É lugar comum dizer que o maior ativo de qualquer empresa são as suas pessoas. Não sendo sempre verdade, aceita-se bem esta generalização nos países mais dependentes do setor terciário, como é o caso de Portugal. Noutros, a máxima da importância das pessoas é uma das frases bonitas no discurso do chefe na festa de Natal, mas o pânico de uma máquina avariada é muito maior do que o incómodo de um colaborador doente. No setor do marketing, a máxima da importância das pessoas sobre tudo o resto sempre se aplicou sem grandes anticorpos. Enquanto atividade relacional, na qual a criatividade desempenha um papel central, o ser humano leva vantagem.
As empresas que desenvolvem atividades de marketing, das agências aos departamentos de marketing das organizações, nunca tiveram dificultada de atração de talento. A conjugação de interesse pela área e de espaço para perfis de diferentes áreas de conhecimento facilitava o processo. Hoje não é assim, e um dos maiores desafios que o setor enfrenta é a falta de recursos com os conhecimentos técnicos necessários para muitas funções.
Há três fatores que ajudam a entender este fenómeno. Em primeiro lugar, a área de marketing necessita de pessoas com competências que, até há bem pouco tempo, não tinham enquadramento nas suas estruturas. Analistas, programadores ou engenheiros de dados são fundamentais para o sucesso das operações de marketing digital conseguirem utilizar e rentabilizar a informação, dados, a que têm acesso. O marketing ainda não é um caminho óbvio para estes profissionais.
A demanda por engenheiros e programadores não é um exclusivo do marketing, pois quase todos os setores evoluíram no sentido de uma maior sofisticação tecnológica e integração de múltiplas fontes de conhecimento. Os dados são a matéria prima de muitos serviços e a competitividade das empresas está cada vez mais alavancada na capacidade de entender os vários contextos em que atua. Os perfis que o marketing hoje precisa são comuns a outras atividades e setores, porventura mais competitivos e aliciantes.

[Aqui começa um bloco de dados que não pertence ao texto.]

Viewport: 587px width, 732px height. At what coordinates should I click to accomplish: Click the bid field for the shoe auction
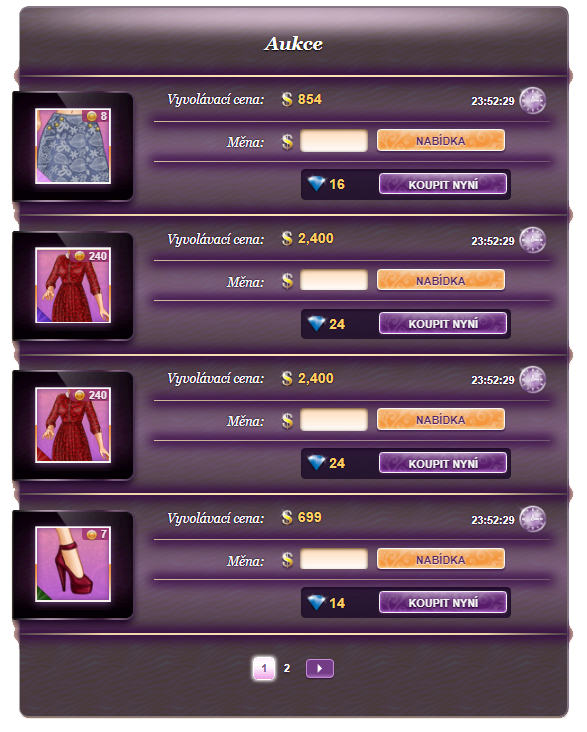click(x=334, y=559)
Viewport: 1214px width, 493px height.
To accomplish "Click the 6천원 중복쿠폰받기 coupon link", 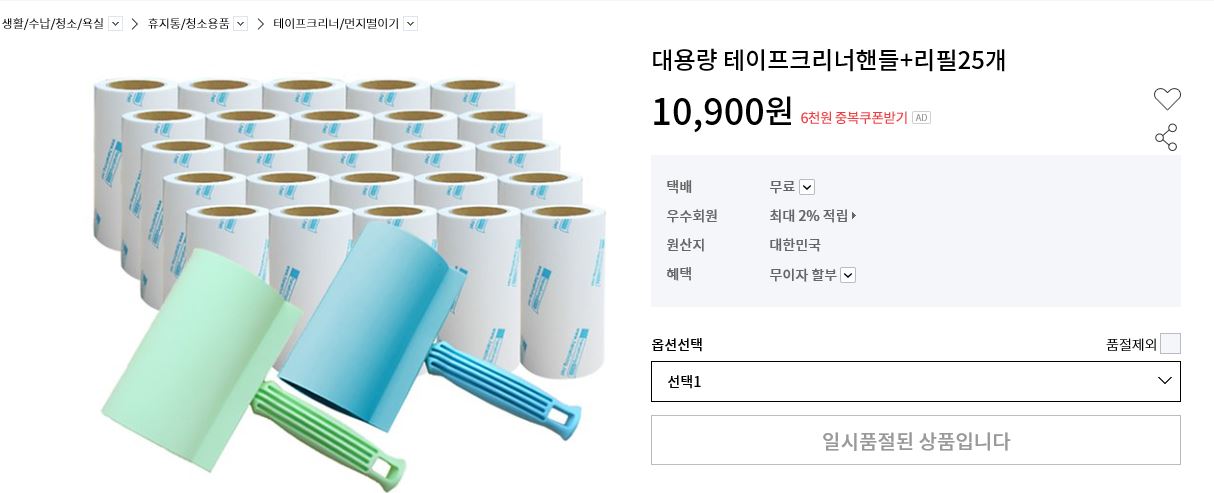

Segundo alguns modelos de marketing digital, quando a conversão baixa umas das causas é a falta de pessoas a iniciarem o processo, o upper funnel. Se há mais procura, então abrem-se mais cursos e alternativas formativas. Tem vindo a acontecer, mas não resolve o problema. A procura por profissionais é um desafio à escala global. A afirmação do sucesso de modelos de trabalho remoto, que quebram a barreira da proximidade geográfica, coloca as empresas portuguesas a competirem com as de outros países pelos mesmos recursos, à partida oferecendo salários significativamente inferiores. E sem o acréscimo do custo de vida que acontece na maioria dos casos de emigração. Uma nova regra de mercado que, ao que tudo indica, está para ficar.
Não há soluções fáceis nem imediatas para o desafio da atração de talento. A grande vantagem do nosso mercado de trabalho nunca será o dinheiro, o que movimentamos, o que investimos ou o que pagamos. O que traz e retém profissionais altamente valorizados para Portugal são argumentos que quase todas as empresas portuguesas podem usar: sol, mar, gastronomia, saúde, segurança e um work life balance inigualável. E os portugueses. A nossa diferenciação está no conjunto de vantagens da experiência de trabalhar mas sobretudo de viver em Portugal, algo a que as gerações mais novas, dotadas das competências mais procuradas, são particularmente sensíveis. Certamente, há mais interesse num anúncio que oferece a perspetiva de viver num dos melhores países do mundo do que aquele em que se promete um desafio aliciante. Não é suposto serem todos?